My mom is getting older and needs help with groceries, taking her medication at the right time, following her doctor’s advice. Yet, we live nearly 1,000 miles apart. I can’t pop over at a moment’s notice.
Mine is not an uncommon predicament. Here in northern New Jersey and all over the country, caring for elderly parents is a growing concern. Seventy-five percent of elder care falls on the shoulders of adult children and other family members and friends. Often called the “sandwich generation,” this coincides with caring for our own children and being in the full swing of our careers.
It’s a real conundrum, especially since an increasing number of grown children and their parents live in different states.
The challenge of caring for my mother long distance started when my father passed away. It was two weeks before my wedding. Amid the place cards and my full-time job, came a mass of paperwork. Changing billing addresses to my home, faxing death certificates, sorting through finances and health insurance.
And, figuring out how my mother, who doesn’t drive, would get to her doctor appointments. With Type II diabetes, regular health monitoring is important; she has a penchant for ice cream. She’s also cognitively impaired, making supervision all the more necessary.
I could move her closer to me and, then again, I couldn’t. She doesn’t want to move. She likes it down south, likes her home and friends, her routines. I prefer the “frozen north,” and so does my own family. Two little girls and my husband, who’s lived in Bergen County practically his whole life.
Not that my mother wants my help. She resents feeling that I’m “in charge” of her. And, frankly, being the head of my mother’s affairs is no treat for me either.
I needed help, but there were few people to which we could turn. And fewer still who could offer the kind of regular assistance necessary. Everyone I know is as busy as I am.
I began the search for professional help. I thought I’d found an answer in the form of elderly home care agencies. They provided the kinds of services I thought I needed: home check-ins, light cleaning, transportation.

--- Data excerpt ---
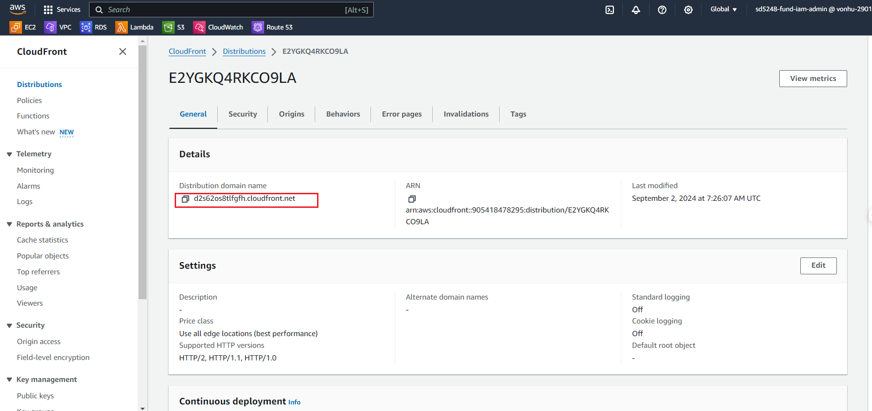The image size is (872, 411).
Task: Copy the distribution ARN
Action: tap(412, 199)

--- Brief A ---
How would you put the sentence "Everyone I know is as busy as I am." from the essay on long-distance elder care into Spanish?
--- Brief B ---
Could you rewrite the essay on long-distance elder care, starting with "Not that my" and going on through "busy as I am.", with "treat" changed to "pleasure"?
This data comes from a different source than the essay.

--- Written answer A ---
Todas las personas que conozco están tan ocupadas como yo.

--- Written answer B ---
Not that my mother wants my help. She resents feeling that I’m “in charge” of her. And, frankly, being the head of my mother’s affairs is no pleasure for me either.
I needed help, but there were few people to which we could turn. And fewer still who could offer the kind of regular assistance necessary. Everyone I know is as busy as I am.